朝廷は直弼暗殺後も一向にこれらの条約を認めず、尊王攘夷運動においては条約の廃棄が要求された(破約攘夷論)。幕府も国内情勢の困難さから、開市・開港の延期(ロンドン覚書)や、再鎖港を求める外交交渉(横浜鎖港談判使節団)に尽力せざるを得なかった。しかし、アメリカ・イギリス・フランス・オランダの四カ国艦隊が兵庫沖に侵入して条約勅許を強硬に要求するに至り(兵庫開港要求事件を参照)、慶応元年9月16日(1865年11月4日)にこれを勅許した。この時、朝廷は兵庫開港は行わない旨の留保を付けたが、第15代将軍・徳川慶喜の圧力のもと慶応3年5月にはこれも勅許され、日本の開国体制への本格的な移行が確定した。
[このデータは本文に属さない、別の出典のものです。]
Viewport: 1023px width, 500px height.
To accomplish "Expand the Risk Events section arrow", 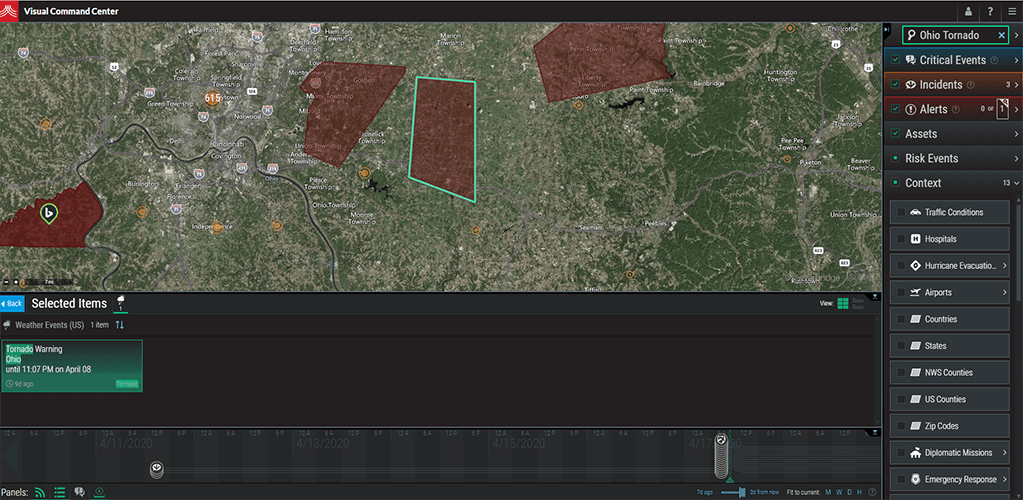I will 1016,159.
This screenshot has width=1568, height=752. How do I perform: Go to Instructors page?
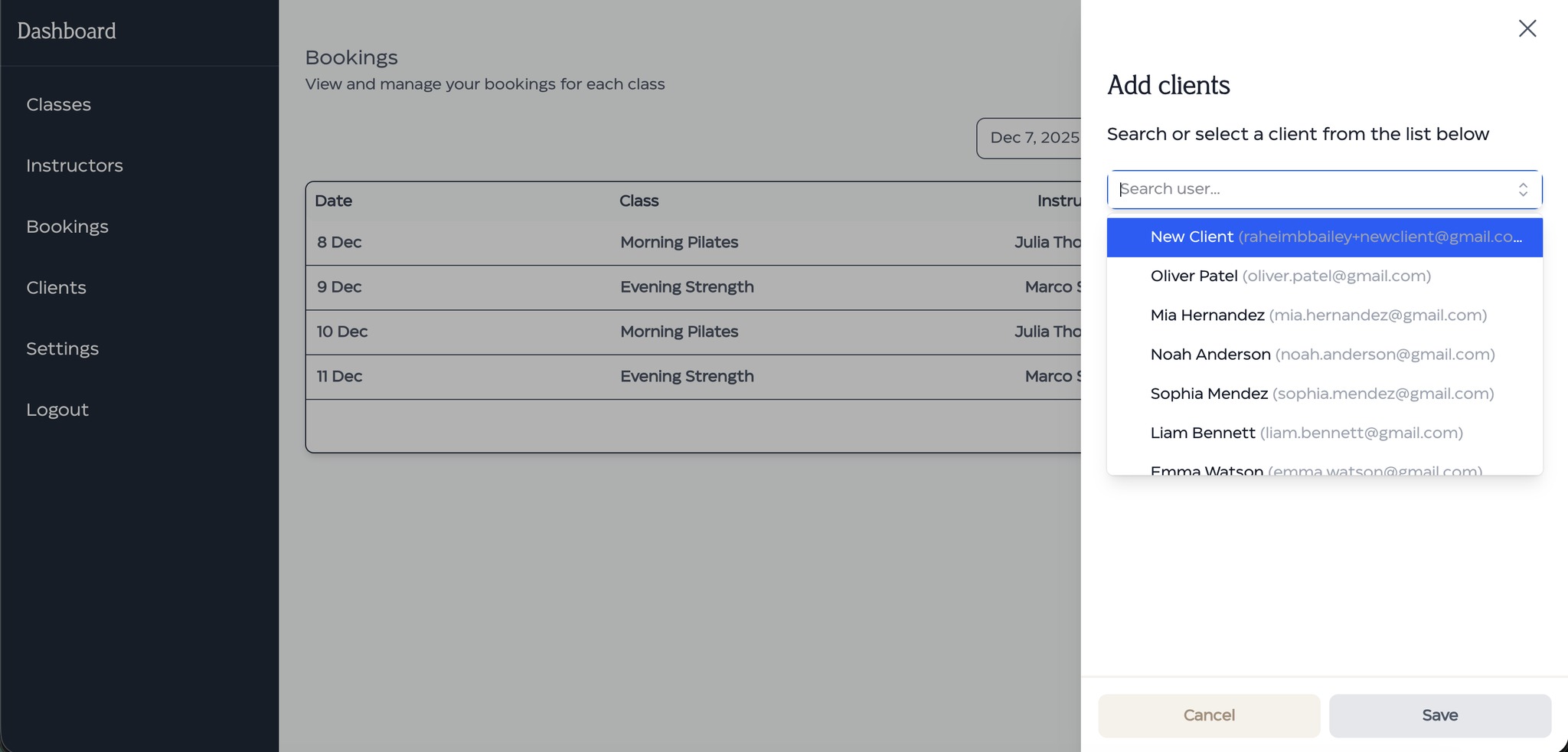pos(74,165)
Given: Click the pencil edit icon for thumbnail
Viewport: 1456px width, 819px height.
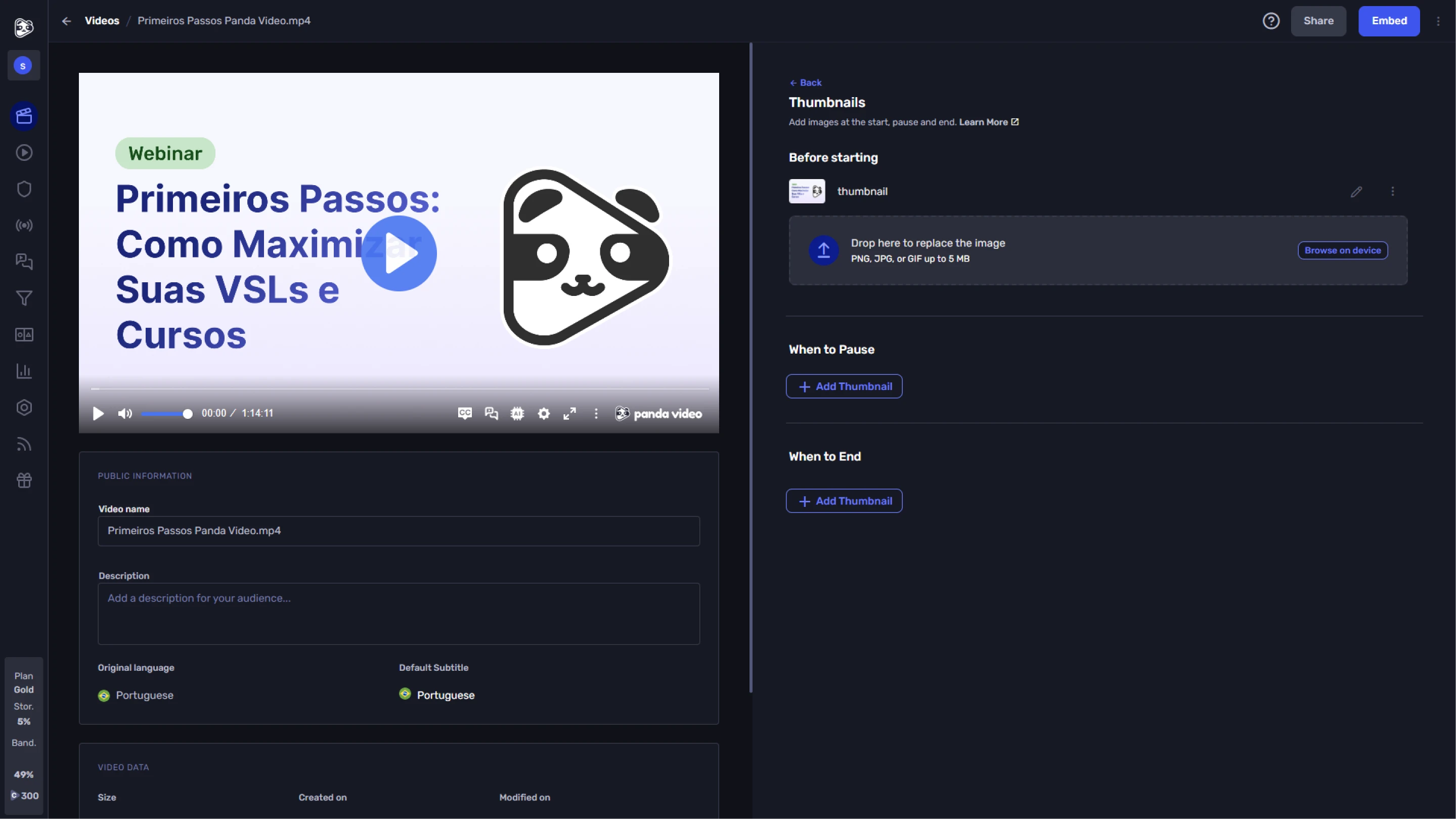Looking at the screenshot, I should pos(1356,192).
大政奉還後の明治元年1月15日(1868年2月8日)、朝廷(新政府)は列国公使に対して王政復古に伴って従来の条約は「大君(=将軍)」を「天皇」と読み替えた上で引続き有効である旨を通告し、日米修好通商条約を含めた旧幕府の締結した条約がそのまま継続されることとなった。
アメリカ国内

アメリカ国内での締結手続経緯は、以下のとおり[3]

1858年7月29日 - ハリスが署名

1858年12月15日 - アメリカ合衆国上院(アメリカ合衆国第34議会(英語版))が批准に助言と同意

1860年4月12日 - ジェームズ・ブキャナン大統領が批准を裁可

1860年5月22日 - ワシントンで批准書を交換

1860年5月23日 - 大統領が条約締結権行使を宣言

内容

ハリスとの交渉に先立ち、幕府はオランダとの間で日蘭追加条約を結び、貿易規制の緩和を認めていた。ロシアとの間にも同様の追加条約を結んでいた。幕府はアメリカとの交渉もこれを基に行う考えであったが、ハリスの目的は自由貿易であり、日本側にイニシアチブを取られないよう、条約草案を作成・提出した[17]。この草案を基に15回の交渉が行われ、内容が妥結した[18]。日米修好通商条約の内容は以下の通りである[19]。一方でアメリカだけ有利ではなく英仏艦隊の来航の可能性と阿片禍の危機についても説いている。[20]

第1条

今後日本とアメリカは友好関係を維持する。

日本政府はワシントンに外交官をおき、また各港に領事をおくことができる。外交官・領事は自由にアメリカ国内を旅行できる。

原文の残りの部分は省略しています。